Instructions for the task
Carry on the article on 2023 predictions for AR and VR, beginning right after its last sentence.

Supplied text

As we enter a new year, it’s time for our annual ritual of synthesizing the lessons from the past twelve months and formulating the outlook for the next twelve. 2022 was an incremental year for AR & VR, which both continue to gradually push forward in gaining mainstream traction.

Highlights include mobile AR engagement & monetization, continued R&D in AR glasses, and the gradual march of VR. Amidst all this, the last year was also defined by the continued and irrational rise of metaverse mania. The hype machine is still in high gear, generating lots of vapor.

So where is spatial computing now, and where is it headed? Aligned with the annual predictions of our research arm, ARtillery Intelligence, we’ve devised 5 predictions for 2023. We’ll break them down each week in AR Insider articles, starting with prediction 1: Metaverse Mania Fades.

Prediction 1: Metaverse Mania Fades
Prediction 2: Apple Enters AR… Kind Of
Prediction 3: Mixed Results in a Downturn
Prediction 4: The Creator Economy Collides with AR
Prediction 5: VR Installed Base Hits 46M

XR Talks: Metaverse 101

For Real This Time…

If there’s one term that’s reverberated throughout AR and VR circles more than any other in 2022, it’s the m-word. We’re talking of course about the metaverse. Though it represents legitimate principles, the term has become co-opted and conflated through overuse.

Information shown

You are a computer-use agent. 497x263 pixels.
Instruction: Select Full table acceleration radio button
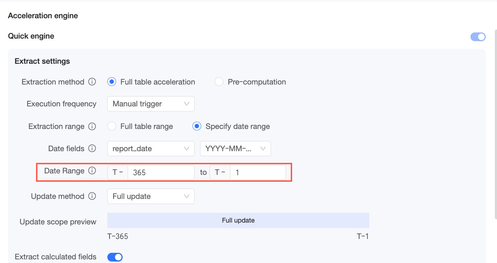click(x=112, y=82)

Written reply
In last year’s predictions, we asserted that “metaverse mania” would die in 2022. The hype that surrounded the term – including the m-word being wedged into every press release and headline imaginable – would wane. But we were dead wrong… it actually gained momentum.

But we see enough evidence now to double down on that prediction. The thinking was that because the metaverse is so many years from materializing, a low-attention-span media and culture would get bored with the hype and unfulfilled promises and move on to other shiny objects.

If the metaverse were a near-term reality, this may not be the case. But because there won’t be much immediate gratification, interest will inevitably die down. And when that demand dies, so will the supply… which translates to all that metaverse punditry and news coverage.

Those factors still exist but are now joined by another one: The economy. Downturns tend to lessen tolerance for future gazing, putting pressure instead on tangible business outcomes. This will further jolt the tech sector (exception: Meta) and press corps out of the metaverse trance.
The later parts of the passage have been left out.